### Dataset items

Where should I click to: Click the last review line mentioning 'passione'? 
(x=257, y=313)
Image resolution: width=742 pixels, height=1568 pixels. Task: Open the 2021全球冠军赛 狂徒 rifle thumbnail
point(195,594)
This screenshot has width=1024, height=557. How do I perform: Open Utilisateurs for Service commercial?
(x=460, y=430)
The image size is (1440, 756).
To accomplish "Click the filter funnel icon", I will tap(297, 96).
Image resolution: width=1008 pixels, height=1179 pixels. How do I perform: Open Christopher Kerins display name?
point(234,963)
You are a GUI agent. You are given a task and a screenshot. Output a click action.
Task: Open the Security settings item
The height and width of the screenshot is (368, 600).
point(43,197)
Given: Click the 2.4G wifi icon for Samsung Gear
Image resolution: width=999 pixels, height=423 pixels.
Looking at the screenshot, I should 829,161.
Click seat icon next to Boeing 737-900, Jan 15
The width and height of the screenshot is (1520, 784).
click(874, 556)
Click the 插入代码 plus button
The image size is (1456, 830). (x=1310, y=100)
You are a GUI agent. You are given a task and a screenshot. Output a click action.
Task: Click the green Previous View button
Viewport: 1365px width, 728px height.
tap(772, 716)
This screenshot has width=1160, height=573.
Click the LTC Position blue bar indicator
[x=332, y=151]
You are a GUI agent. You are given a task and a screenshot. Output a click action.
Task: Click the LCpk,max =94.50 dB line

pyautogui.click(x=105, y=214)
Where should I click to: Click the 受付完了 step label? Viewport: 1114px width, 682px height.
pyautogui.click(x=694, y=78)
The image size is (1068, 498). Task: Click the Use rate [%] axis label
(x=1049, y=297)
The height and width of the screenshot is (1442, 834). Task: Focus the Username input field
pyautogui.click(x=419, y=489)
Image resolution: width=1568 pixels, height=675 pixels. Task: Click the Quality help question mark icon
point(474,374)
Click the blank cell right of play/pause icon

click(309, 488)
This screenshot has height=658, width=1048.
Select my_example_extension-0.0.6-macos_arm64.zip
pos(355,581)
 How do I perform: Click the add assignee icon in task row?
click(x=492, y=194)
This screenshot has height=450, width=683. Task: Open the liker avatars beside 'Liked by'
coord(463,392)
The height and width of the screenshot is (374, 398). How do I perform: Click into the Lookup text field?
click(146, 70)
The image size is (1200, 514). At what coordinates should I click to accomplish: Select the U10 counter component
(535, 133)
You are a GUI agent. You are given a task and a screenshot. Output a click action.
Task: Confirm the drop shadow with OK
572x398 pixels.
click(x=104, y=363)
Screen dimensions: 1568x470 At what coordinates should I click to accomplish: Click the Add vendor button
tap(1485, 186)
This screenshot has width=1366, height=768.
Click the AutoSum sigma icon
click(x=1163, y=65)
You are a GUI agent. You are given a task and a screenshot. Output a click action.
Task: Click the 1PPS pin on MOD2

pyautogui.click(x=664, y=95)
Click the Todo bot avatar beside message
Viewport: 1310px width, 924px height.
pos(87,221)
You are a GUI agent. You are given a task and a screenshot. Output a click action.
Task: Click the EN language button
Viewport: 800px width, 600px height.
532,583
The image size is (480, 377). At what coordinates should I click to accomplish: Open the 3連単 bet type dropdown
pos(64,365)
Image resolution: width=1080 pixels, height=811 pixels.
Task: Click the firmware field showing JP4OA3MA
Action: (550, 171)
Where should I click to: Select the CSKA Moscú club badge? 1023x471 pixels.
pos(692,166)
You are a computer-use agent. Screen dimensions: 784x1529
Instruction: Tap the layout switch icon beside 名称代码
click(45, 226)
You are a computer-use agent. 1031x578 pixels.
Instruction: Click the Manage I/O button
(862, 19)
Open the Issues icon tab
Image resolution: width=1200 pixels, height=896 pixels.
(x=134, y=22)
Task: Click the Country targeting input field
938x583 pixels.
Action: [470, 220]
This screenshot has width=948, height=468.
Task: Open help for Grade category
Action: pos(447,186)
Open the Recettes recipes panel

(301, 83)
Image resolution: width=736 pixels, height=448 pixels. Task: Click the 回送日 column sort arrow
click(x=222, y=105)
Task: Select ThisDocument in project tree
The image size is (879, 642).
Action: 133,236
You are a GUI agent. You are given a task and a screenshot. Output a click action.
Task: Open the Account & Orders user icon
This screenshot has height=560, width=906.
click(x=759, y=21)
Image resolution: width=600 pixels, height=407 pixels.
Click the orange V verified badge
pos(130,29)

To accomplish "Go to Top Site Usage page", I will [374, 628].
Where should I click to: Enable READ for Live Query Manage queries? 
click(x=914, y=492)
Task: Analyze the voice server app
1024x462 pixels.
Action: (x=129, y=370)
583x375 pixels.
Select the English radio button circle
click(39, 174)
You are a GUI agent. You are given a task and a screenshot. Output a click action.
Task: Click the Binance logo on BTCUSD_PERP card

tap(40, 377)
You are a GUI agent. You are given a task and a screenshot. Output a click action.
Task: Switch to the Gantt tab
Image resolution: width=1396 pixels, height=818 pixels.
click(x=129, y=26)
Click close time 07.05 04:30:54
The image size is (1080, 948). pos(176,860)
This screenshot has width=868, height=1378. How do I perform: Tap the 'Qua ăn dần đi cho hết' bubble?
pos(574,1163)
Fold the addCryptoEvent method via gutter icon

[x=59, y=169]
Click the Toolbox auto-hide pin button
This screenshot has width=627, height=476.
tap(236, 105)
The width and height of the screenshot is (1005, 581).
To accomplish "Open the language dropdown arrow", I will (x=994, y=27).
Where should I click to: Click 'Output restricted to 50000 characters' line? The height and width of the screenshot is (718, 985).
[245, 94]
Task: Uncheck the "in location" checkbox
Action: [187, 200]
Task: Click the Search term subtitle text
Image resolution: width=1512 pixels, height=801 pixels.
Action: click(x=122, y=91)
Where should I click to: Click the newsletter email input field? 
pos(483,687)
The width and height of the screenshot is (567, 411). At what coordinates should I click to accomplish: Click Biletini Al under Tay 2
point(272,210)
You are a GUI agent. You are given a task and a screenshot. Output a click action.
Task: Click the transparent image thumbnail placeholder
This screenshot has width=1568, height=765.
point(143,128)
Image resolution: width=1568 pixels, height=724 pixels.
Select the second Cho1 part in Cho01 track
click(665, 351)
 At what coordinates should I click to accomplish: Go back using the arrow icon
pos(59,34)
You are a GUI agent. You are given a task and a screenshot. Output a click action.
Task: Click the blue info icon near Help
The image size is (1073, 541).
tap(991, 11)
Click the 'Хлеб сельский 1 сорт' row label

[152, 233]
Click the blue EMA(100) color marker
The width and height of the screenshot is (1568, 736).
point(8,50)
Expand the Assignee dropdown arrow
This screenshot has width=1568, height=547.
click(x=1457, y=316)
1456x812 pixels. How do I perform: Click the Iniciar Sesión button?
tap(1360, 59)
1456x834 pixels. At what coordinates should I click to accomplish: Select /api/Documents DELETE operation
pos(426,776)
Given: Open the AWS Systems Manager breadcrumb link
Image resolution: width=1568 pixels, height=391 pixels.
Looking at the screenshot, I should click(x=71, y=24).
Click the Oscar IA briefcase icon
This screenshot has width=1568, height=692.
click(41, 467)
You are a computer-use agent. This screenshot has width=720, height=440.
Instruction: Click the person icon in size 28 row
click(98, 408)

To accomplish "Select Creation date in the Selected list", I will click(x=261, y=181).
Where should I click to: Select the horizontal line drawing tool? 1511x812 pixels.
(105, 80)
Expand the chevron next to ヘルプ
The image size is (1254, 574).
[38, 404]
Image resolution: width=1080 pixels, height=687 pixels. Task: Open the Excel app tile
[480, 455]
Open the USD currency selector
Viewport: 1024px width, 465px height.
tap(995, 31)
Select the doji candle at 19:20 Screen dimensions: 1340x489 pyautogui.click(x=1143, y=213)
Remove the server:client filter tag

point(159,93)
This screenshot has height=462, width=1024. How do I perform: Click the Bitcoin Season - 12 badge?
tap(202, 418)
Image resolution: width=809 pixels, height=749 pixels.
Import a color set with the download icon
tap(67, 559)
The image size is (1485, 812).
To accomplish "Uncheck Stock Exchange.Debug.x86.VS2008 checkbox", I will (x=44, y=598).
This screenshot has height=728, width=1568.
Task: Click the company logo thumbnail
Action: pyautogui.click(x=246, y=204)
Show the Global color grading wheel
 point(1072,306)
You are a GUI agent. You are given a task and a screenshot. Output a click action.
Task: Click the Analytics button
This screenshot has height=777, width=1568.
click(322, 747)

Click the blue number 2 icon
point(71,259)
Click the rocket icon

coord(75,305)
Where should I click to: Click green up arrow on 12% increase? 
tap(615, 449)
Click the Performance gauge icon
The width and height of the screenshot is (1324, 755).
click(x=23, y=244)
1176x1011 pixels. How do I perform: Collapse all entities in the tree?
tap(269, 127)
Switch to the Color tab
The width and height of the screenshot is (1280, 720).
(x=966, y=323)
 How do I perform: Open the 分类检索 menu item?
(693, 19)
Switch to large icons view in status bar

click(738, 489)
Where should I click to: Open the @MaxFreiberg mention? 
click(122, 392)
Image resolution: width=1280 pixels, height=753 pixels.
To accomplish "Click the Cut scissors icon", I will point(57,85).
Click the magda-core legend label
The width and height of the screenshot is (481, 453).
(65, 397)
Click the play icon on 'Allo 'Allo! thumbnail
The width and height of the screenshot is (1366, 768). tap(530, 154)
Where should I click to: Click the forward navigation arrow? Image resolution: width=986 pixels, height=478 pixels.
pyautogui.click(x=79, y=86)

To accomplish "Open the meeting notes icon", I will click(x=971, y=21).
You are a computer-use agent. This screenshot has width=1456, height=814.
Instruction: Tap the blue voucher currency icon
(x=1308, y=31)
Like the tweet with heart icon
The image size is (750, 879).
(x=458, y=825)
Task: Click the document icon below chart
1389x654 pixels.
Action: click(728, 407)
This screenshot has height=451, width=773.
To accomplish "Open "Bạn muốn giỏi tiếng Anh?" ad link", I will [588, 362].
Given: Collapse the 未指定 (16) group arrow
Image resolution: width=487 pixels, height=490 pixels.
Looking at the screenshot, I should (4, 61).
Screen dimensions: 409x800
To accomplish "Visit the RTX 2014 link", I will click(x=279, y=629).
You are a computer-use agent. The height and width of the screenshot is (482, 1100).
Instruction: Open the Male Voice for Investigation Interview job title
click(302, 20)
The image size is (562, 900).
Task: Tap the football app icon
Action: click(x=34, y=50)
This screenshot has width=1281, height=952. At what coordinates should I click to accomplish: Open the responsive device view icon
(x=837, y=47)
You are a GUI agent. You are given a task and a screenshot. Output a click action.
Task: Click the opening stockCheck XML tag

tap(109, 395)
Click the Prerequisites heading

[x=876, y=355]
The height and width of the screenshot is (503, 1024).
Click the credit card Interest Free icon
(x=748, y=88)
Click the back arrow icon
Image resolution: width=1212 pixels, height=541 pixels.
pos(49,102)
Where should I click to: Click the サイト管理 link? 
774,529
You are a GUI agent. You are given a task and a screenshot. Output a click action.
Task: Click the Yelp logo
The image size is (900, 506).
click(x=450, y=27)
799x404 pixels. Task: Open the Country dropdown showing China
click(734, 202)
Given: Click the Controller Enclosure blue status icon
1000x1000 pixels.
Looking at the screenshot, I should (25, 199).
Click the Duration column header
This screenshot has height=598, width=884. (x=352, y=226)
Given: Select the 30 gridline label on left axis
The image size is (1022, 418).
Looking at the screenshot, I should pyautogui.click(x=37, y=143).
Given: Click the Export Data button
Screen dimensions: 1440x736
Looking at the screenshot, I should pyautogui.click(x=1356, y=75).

### About this exercise
In the data above, find each line that has the word "language" and copy it out.

### Output for this task
Task: Click the EN language button
To accomplish "Open the language dropdown arrow", I will (x=994, y=27).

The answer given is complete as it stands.